Ide yang bagus! Dina Baskoro diam-diam memuji dirinya sendiri di dalam hatinya, lalu turun sendirian.

Namun, siapa sangka ketika Dina masuk ke restoran terdekat, dia secara tak sengaja bertemu dengan Budi Gumelar.

Budi Gumelar mengenakan pakaian kasual warna abu-abu, berdiri tidak jauh sambil melihat sekeliling, seolah menunggu sesuatu.

Dina Baskoro merasa tidak beruntung dan berteriak di dalam hatinya, "Bagaimana bisa aku bertemu dengannya di sini?" Kemudian, menutupi separuh wajahnya dengan tangan.

Dina kemudian memesan makanan, lalu menunggu di tempat duduk, menunggu pelayan mengemas makanan pesanannya.

Dina berpikir bahwa selama dia tidak memprovokasi Budi Gumelar, Budi tidak akan melihat dirinya disitu, jadi Dina berusaha untuk menghindarinya.

Namun, Budi Gumelar sepertinya tahu bahwa Dina ada di sini. Dina melihat sekilas, dan Budi juga melihatnya, Budi mulai berjalan mendekati Dina.

"Dina Baskoro, kamu ternyata ada di sini. Apakah kamu sudah makan? Kebetulan, kenapa kita tidak makan bersama sekarang?"Kata Budi Gumelar dengan murah hati, dan tiba-tiba duduk di depan Dina Baskoro, wajahnya berpura-pura menjadi seorang pria sejati.

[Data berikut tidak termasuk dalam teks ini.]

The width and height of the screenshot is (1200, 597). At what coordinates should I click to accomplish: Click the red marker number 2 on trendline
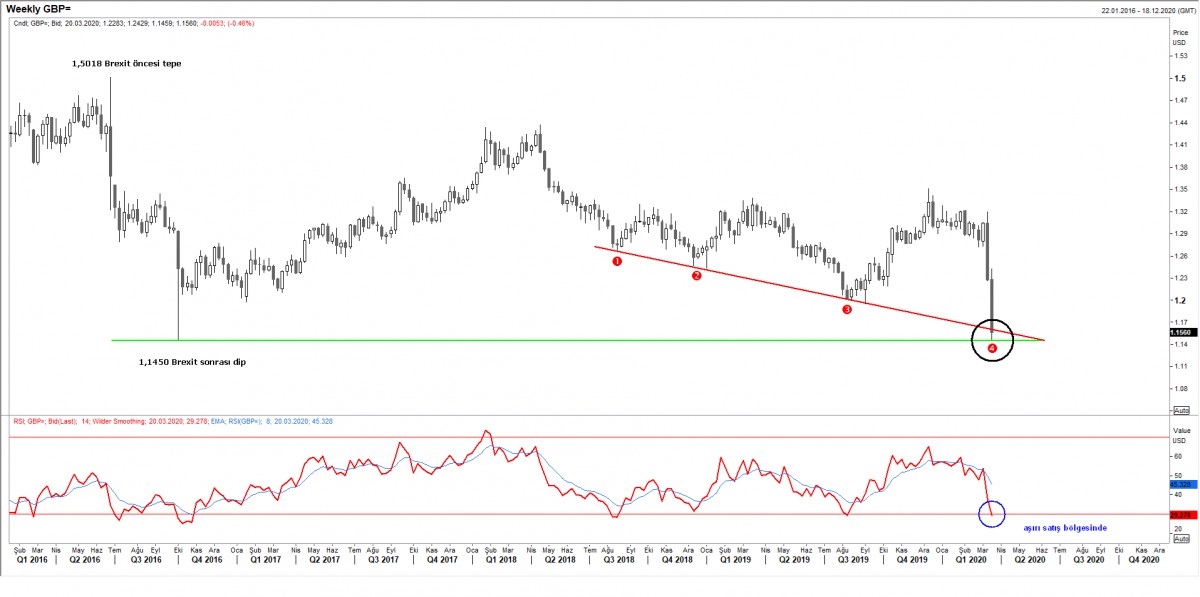[697, 275]
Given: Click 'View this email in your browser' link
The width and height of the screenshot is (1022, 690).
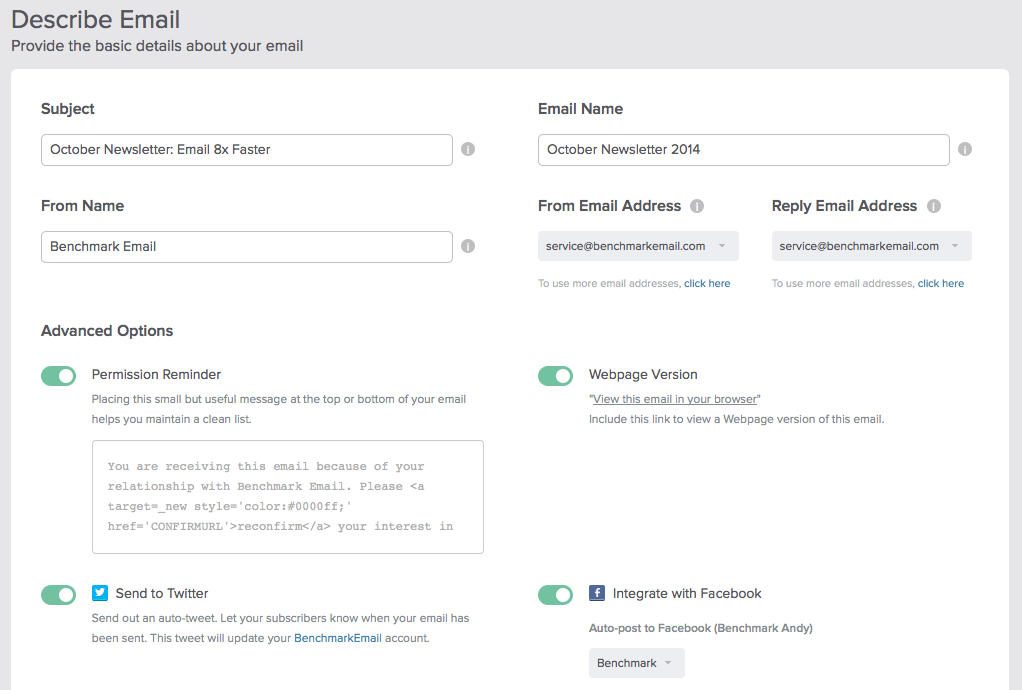Looking at the screenshot, I should (x=674, y=399).
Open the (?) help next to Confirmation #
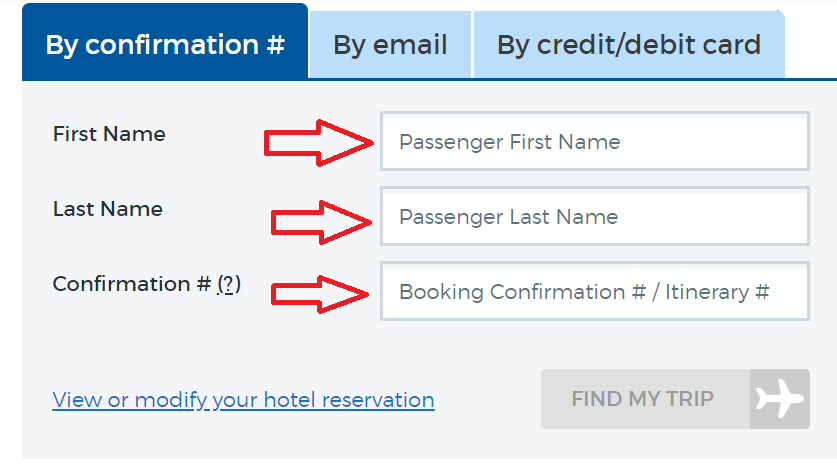This screenshot has width=837, height=471. (x=229, y=284)
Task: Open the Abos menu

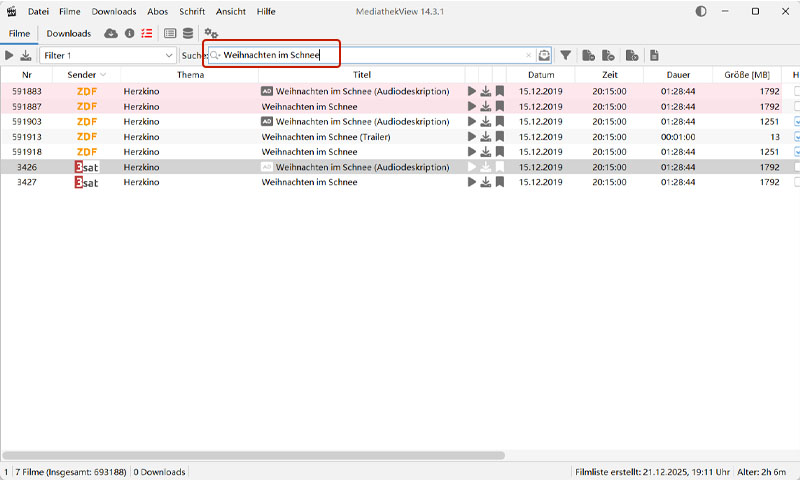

Sebenarnya Budi Gumelar adalah orang yang baik dan sangat lembut, setidaknya itu membuat orang merasa sangat sopan saat bertemu dengannya, jika saja Dina Baskoro tidak dihasut oleh Renata Sanjaya, mungkin ceritanya bisa berbeda.

Tapi sekarang berbeda, meskipun dia memiliki penampilan yang lembut, Dina sudah terlanjur tidak suka.

Dina Baskoro tahu bahwa Budi Gumelar dan Renata Sanjaya adalah orang yang sama. Di permukaan mereka tampak tidak berbahaya bagi orang lain, padahal kenyataannya mereka benar-benar bisa memakanmu hidup-hidup.

Memikirkan hal itu, Dina Baskoro merasa jijik di perutnya, dan buru-buru melambaikan tangannya, "Tidak, terima kasih."

"Dina Baskoro, kamu jangan begitu. Kita sudah saling kenal begitu lama, tapi tidak pernah benar-benar akrab. Biarkan aku mentraktirmu makan "Setelah Budi Gumelar selesai berbicara, dia mengangkat tangannya untuk memanggil pelayan untuk memesan, tapi lengannya terhenti.

Dina Baskoro menggelengkan kepalanya, masih dengan tegas menolak, "Budi Gumelar, terima kasih atas tawaranmu, tetapi aku sedang tidak nafsu makan. Jadi aku hanya mengemas sedikit makanan dan kembali."

Dina Baskoro tidak ingin dekat dengan Budi Gumelar. Oleh karena itu, sikapnya terhadap Budi sangat dingin dan tidak bisa lebih dingin lagi.

Tanpa diduga Budi Gumelar keliru mengartikan Dina Baskoro sedang bermain-main dengannya, menganggap Dina Baskoro sedang jual mahal!

Berpikir tentang itu, Budi Gumelar mendekatkan tubuhnya dan memegang tangan Dina Baskoro dengan penuh kasih sayang.

"Dina Baskoro, aku akui bahwa aku pernah menolakmu sebelumnya, dan aku minta maaf. Tapi hari ini, aku hanya ingin mentraktirmu makan, dan cuacanya hari ini juga sangat bagus. Jadi setelah makan kita bisa pergi jalan-jalan bersama. Oke? "

"Apanya yang bagus? Menolak siapa?!" Dina Baskoro benar-benar merasakan perasaan jijik mengalir ke dalam hatinya saat Budi Gumelar memegang tangannya itu.